As is always the case when we highlight state worker e-mails, this post by Paul Warrick generated plenty of comments. Another state worker, Roger Wood, felt compelled to respond to Warrick's call for SEIU Local 1000 "to make highly publicized concessions to demonstrate a good faith effort to be part of the solution to California's deficit crisis."
With Wood's permission, we're posting his e-mail to The State Worker here, unedited. He speaks for himself, not his employer or this blog:
Mr. Ortiz,
As a manager who works in the Unemployment Insurance system, I find Mr. Warrick's comments ill-informed. All the furlough has done for our employees is to make their lives harder. We are still working 5-6 days a week as we have "self-directed" furloughs so our centers are still open the same hours as they were prior to the furloughs being implemented. Were we to be closed 3 days a month and also not allowed to work Saturdays, this could easily result in a 15% reduction in the benefits paid out to the public. We paid out $20.3 billion in benefits in 2009. A 15% reduction of over $3 billion would have helped no one and would have hurt families who depend on the monies to survive and local businesses who depend on people being able to buy goods and landlords who depend on people paying rent. In addition, our budget is almost exclusively federally funded which means our furloughs have saved the state almost nothing. In addition other state agencies which collect revenues have had to cut back on their work. When staff use their furlough days in addition to whatever time they have scheduled off, it simply means that less work can get done, meaning even less checks get sent out to the needy.
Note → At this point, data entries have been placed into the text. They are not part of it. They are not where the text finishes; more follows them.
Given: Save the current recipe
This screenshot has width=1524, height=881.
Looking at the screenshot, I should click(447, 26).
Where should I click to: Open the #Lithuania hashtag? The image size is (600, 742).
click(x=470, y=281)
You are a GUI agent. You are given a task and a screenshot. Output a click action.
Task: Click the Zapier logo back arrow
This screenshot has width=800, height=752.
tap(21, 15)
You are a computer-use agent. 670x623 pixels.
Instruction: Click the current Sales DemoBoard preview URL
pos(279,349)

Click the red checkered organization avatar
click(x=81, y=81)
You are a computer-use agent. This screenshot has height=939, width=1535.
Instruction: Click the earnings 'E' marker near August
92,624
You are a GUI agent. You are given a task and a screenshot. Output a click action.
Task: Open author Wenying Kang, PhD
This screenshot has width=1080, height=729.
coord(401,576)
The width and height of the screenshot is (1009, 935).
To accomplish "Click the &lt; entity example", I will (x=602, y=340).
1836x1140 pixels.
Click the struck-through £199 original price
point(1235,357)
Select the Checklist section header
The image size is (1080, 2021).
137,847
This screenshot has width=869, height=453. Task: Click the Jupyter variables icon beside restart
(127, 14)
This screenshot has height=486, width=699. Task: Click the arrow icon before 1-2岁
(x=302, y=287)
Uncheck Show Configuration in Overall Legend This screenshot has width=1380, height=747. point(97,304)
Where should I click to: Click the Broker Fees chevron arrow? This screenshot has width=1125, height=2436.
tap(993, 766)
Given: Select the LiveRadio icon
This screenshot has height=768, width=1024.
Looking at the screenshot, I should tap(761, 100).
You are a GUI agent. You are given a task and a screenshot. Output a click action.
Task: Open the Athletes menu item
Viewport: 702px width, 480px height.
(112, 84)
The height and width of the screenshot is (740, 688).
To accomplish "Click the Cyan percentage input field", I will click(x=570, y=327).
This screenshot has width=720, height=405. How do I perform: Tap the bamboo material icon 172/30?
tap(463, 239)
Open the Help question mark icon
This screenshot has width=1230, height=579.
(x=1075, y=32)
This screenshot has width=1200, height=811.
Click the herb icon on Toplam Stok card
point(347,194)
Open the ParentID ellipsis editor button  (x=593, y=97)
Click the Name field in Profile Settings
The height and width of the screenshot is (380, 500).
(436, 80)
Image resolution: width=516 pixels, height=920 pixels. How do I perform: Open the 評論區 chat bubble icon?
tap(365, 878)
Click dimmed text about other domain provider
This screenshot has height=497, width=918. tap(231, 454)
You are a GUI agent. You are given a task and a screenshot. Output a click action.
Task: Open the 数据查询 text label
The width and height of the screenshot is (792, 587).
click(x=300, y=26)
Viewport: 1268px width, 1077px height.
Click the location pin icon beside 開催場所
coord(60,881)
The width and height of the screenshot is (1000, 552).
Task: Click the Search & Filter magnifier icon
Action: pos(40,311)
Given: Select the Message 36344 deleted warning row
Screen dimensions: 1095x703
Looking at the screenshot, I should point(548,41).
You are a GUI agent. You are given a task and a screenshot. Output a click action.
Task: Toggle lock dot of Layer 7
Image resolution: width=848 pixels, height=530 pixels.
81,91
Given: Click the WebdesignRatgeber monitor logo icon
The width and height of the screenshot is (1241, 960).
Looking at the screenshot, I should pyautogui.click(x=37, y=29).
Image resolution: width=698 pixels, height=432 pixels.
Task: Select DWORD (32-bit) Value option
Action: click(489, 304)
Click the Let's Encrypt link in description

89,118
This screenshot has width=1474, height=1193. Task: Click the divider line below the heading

I may not have expressed myself perfectly, but I hope you understand what I am trying to say. If the staff ever gets tired and stops working overtime on Saturdays and holidays, the public is really going to be hurting. Cutting our salaries to balance the budget is not the answer. We already have enough of a problem hiring qualified people and keeping them from leaving for private employers or better paying other state jobs. A salary cut would only exacerbate the problem.